(Stored records)
• • • •
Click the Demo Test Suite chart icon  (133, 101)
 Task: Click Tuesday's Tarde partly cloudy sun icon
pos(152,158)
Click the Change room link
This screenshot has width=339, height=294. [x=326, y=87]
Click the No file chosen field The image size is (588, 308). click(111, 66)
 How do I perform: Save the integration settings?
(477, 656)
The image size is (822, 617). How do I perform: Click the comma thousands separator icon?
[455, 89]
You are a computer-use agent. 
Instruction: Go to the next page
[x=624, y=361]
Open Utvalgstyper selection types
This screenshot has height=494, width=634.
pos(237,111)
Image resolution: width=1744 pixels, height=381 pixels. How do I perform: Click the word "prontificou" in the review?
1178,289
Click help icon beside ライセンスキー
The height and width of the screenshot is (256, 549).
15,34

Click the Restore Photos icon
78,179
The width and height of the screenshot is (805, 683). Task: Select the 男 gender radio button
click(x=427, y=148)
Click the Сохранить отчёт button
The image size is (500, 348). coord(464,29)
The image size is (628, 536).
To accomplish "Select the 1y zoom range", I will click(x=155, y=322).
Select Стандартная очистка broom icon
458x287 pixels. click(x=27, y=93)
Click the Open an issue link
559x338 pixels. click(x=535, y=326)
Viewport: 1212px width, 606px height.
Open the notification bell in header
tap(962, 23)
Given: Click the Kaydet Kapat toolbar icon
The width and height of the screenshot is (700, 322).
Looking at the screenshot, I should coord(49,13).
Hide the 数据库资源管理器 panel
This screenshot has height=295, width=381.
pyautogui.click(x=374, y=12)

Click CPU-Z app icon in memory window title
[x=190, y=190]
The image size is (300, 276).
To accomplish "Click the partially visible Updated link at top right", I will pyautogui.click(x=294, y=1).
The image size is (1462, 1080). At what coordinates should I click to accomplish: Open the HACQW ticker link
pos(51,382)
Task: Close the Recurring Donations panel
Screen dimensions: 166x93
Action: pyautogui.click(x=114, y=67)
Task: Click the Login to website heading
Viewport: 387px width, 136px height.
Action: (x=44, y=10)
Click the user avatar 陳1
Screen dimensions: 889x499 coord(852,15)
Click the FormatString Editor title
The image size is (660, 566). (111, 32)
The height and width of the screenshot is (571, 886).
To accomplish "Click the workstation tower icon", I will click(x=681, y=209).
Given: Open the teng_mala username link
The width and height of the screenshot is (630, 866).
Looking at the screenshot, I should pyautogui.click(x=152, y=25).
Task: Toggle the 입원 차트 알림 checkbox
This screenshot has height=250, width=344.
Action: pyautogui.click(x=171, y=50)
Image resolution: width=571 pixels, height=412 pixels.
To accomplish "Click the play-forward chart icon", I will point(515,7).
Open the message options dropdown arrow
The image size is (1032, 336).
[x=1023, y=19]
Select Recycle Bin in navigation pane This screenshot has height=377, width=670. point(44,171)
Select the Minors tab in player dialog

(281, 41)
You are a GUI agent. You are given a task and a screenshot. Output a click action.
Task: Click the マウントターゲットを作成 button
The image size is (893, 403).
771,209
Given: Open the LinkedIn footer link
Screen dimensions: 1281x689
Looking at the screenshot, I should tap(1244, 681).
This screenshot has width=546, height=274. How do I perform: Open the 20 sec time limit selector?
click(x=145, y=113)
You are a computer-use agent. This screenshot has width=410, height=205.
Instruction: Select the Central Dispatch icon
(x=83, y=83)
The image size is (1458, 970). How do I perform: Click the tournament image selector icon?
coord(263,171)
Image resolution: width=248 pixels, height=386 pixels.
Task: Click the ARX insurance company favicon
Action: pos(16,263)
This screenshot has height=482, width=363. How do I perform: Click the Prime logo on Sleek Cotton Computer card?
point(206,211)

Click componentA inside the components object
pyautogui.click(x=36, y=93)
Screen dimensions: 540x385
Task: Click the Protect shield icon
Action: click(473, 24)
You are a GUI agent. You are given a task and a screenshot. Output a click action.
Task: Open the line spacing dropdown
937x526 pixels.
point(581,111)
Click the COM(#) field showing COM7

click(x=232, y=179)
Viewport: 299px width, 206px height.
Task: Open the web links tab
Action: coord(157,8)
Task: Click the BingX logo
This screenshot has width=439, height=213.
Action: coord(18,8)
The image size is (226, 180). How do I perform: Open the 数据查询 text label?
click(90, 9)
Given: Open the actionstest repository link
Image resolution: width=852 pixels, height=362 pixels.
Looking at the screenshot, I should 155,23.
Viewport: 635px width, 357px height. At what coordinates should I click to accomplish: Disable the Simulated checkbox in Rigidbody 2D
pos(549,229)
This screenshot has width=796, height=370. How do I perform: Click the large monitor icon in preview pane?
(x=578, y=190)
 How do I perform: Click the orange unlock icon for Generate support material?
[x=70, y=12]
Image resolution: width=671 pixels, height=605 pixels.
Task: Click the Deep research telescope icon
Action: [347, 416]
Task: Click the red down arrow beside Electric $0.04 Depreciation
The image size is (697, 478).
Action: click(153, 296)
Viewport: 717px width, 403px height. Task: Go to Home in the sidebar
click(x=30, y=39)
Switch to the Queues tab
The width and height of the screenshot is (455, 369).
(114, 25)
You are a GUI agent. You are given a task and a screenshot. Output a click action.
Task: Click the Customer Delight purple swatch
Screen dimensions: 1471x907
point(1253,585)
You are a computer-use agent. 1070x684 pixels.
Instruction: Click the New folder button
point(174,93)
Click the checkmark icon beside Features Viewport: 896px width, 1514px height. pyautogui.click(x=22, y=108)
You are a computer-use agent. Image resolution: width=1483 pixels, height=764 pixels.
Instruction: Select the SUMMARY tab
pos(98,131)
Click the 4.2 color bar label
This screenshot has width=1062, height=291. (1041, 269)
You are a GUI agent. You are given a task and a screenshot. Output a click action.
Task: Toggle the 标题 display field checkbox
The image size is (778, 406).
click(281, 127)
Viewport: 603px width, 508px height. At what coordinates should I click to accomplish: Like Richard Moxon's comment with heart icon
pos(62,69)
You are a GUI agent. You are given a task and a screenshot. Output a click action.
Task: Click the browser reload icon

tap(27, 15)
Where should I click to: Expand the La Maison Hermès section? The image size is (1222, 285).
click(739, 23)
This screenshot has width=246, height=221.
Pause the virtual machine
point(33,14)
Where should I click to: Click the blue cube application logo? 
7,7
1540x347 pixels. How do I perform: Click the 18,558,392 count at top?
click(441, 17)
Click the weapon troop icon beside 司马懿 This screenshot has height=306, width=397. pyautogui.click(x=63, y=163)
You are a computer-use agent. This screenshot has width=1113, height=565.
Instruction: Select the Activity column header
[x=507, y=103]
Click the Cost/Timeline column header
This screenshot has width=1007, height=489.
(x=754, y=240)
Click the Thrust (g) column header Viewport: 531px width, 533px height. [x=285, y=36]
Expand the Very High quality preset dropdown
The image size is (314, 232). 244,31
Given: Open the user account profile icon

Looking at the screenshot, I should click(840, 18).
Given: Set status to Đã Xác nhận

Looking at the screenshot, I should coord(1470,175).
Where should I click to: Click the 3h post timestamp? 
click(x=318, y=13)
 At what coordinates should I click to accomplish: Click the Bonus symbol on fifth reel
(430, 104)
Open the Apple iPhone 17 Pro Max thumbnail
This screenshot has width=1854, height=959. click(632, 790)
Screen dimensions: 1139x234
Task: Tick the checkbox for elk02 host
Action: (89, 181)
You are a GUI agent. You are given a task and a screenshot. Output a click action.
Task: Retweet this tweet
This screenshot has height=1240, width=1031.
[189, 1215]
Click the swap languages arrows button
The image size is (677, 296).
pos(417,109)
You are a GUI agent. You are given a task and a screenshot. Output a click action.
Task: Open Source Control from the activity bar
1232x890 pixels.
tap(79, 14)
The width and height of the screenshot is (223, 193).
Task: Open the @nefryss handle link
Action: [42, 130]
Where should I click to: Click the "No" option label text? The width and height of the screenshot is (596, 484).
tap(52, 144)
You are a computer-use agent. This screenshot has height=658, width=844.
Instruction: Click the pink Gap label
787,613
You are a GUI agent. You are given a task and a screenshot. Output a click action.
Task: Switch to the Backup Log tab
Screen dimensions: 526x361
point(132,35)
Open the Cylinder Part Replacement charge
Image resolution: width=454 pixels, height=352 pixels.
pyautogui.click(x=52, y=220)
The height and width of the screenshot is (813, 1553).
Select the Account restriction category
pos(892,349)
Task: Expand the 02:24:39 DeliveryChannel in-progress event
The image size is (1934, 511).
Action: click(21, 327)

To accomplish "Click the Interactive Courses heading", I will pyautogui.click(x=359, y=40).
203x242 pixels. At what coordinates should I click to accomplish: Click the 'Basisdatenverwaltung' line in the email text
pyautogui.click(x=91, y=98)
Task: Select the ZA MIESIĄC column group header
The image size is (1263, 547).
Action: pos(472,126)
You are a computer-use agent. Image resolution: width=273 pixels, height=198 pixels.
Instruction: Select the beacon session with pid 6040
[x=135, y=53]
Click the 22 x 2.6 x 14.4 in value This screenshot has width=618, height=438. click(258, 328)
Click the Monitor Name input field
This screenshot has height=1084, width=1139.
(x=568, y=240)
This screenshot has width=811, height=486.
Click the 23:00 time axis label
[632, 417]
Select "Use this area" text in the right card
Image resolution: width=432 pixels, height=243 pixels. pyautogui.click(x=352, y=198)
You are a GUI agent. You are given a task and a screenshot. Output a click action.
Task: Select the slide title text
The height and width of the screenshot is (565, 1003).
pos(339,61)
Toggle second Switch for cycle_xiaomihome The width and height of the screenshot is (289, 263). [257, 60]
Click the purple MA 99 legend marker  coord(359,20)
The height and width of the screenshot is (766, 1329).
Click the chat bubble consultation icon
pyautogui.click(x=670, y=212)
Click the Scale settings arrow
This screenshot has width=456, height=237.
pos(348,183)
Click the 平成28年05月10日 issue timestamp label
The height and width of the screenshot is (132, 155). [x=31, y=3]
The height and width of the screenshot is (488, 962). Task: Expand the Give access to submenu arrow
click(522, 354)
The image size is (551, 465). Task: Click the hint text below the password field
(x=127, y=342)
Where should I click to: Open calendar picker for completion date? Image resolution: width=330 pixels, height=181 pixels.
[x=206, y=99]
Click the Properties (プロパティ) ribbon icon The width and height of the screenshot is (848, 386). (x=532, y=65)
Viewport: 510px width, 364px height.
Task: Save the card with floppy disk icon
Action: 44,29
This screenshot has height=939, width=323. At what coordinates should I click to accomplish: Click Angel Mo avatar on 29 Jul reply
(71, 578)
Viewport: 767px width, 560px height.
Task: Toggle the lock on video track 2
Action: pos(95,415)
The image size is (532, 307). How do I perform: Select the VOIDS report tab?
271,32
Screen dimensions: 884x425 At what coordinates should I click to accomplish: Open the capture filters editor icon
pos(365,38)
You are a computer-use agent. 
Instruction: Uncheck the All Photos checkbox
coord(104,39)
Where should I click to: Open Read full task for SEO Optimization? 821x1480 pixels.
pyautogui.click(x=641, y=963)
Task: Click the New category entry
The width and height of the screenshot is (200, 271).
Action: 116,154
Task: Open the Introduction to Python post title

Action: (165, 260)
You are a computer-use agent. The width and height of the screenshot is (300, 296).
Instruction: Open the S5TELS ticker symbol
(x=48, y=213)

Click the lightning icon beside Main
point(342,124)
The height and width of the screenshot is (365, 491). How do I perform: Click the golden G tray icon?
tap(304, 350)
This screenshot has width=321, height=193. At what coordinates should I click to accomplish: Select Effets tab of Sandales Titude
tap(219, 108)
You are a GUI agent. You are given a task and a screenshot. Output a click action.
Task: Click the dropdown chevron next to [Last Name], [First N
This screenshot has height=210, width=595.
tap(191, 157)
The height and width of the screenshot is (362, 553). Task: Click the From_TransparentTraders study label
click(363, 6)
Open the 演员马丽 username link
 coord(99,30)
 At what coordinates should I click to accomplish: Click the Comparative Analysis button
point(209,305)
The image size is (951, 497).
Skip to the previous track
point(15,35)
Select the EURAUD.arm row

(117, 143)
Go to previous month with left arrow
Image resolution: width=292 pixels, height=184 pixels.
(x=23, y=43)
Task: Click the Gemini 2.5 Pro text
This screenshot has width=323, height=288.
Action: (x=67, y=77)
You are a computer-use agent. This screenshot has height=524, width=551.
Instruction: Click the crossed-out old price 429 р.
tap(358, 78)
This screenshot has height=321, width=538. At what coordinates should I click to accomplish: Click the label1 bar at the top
• • • •
◆ What is required
All lines above from the one with "Instruction: Click the New folder button" to the one with "Task: Toggle the 标题 display field checkbox", inclusive, should be copied exactly, and no other lines.

◆ Reply
Instruction: Click the New folder button
point(174,93)
Click the checkmark icon beside Features Viewport: 896px width, 1514px height. pyautogui.click(x=22, y=108)
You are a computer-use agent. Image resolution: width=1483 pixels, height=764 pixels.
Instruction: Select the SUMMARY tab
pos(98,131)
Click the 4.2 color bar label
This screenshot has width=1062, height=291. (1041, 269)
You are a GUI agent. You are given a task and a screenshot. Output a click action.
Task: Toggle the 标题 display field checkbox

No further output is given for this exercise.